The unemployment rate hit a new 12-year low in January, according to its data. Hellenic Statistical Office (ELSTAT), registering a significant decrease to 10.8%. The deviation is considered especially significant both in relation to a year ago, when the percentage unemployment was 13.7% compared to December 2022, when the ELSTAT estimate was 12.4%. Thus, the number of unemployed people was limited to 501,948 people, which is 134,764 people less compared to January 2022 (-21.2%) and 87,686 people compared to December 2022 (-14.9%). Smaller but significant was the increase in the number of employed, which reached 4,145,529 people, which means an increase of 118,588 people compared to January 2022 (+2.9%), a decrease of 26,314 people compared to December 2022 (- 0.6%). . And this is because, as the figures show, a significant proportion of the unemployed has moved to “persons outside the labor force.” Thus, the number of persons under the age of 75 who are not included in the labor force, i.e. of persons who are not working and not looking for work reached 3,165,855 people, which is 16,493 people less compared to January 2022 (-0.5%) and an increase of 110,145 people. people compared to December 2022 (+3.6%).

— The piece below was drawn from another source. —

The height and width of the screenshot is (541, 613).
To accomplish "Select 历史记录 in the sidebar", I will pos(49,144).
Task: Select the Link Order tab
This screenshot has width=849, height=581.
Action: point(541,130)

At the same time, the data show that unemployment is in single digits (8.3%) for men, unchanged from the previous month, but clearly remaining at a higher level, at 13.9%, for women, albeit significantly down from 15.6% in December. Also for the first time, a single-digit unemployment rate (9.8%) among people aged 25-74 was recorded, compared with 10.7% a month earlier. Of course, at the same time, unemployment among youth aged 15-24 reached 28.1%, that is, three times higher, despite the fact that it has decreased compared to 28.7% recorded in December 2022.
The percentage was 10.8%, while a year ago it was at the level of 13.7%.

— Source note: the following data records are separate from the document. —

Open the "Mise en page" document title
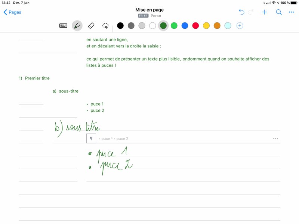Screen dimensions: 299x224 pos(150,10)
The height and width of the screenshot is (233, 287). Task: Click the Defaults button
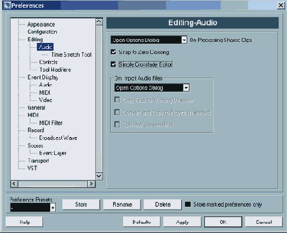142,222
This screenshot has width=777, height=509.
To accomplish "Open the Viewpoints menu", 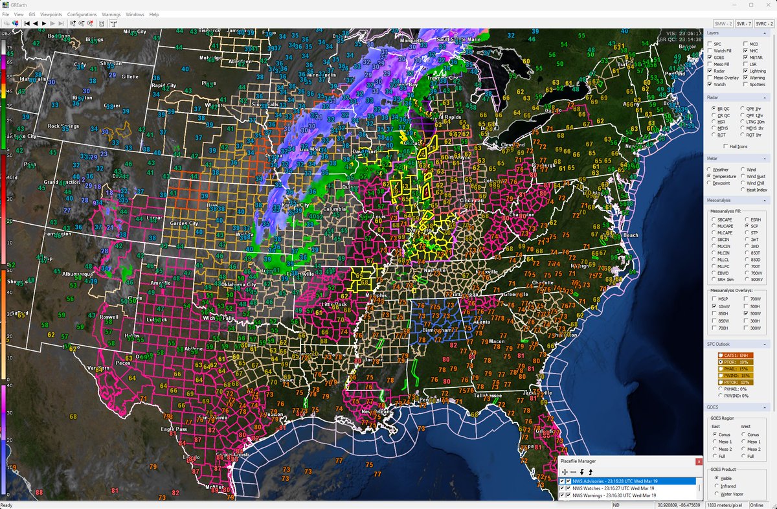I will pos(52,14).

It should be noted that the ELSTAT data contradicts the Ergani system data on the balance of hiring and firing for January, which showed that 27,611 jobs were lost in the first month of the new year. Layoffs rose 50,137 in January this year to 213,924 from 163,787 last year, the second-worst in a decade, they said. The first was recorded in 2017 with 28,995 positions lost, and the third worst was last year (-25,804 positions). As for the qualitative data of the Ergani information system, they showed that new employment contracts related to flexible forms of employment by about 48%, and layoffs prevailed for both men (-13,905 positions) and women (-13,706 positions) , while large losses will be registered at the age of 30-44 years (-10 440) and 45-64 years (-6 453).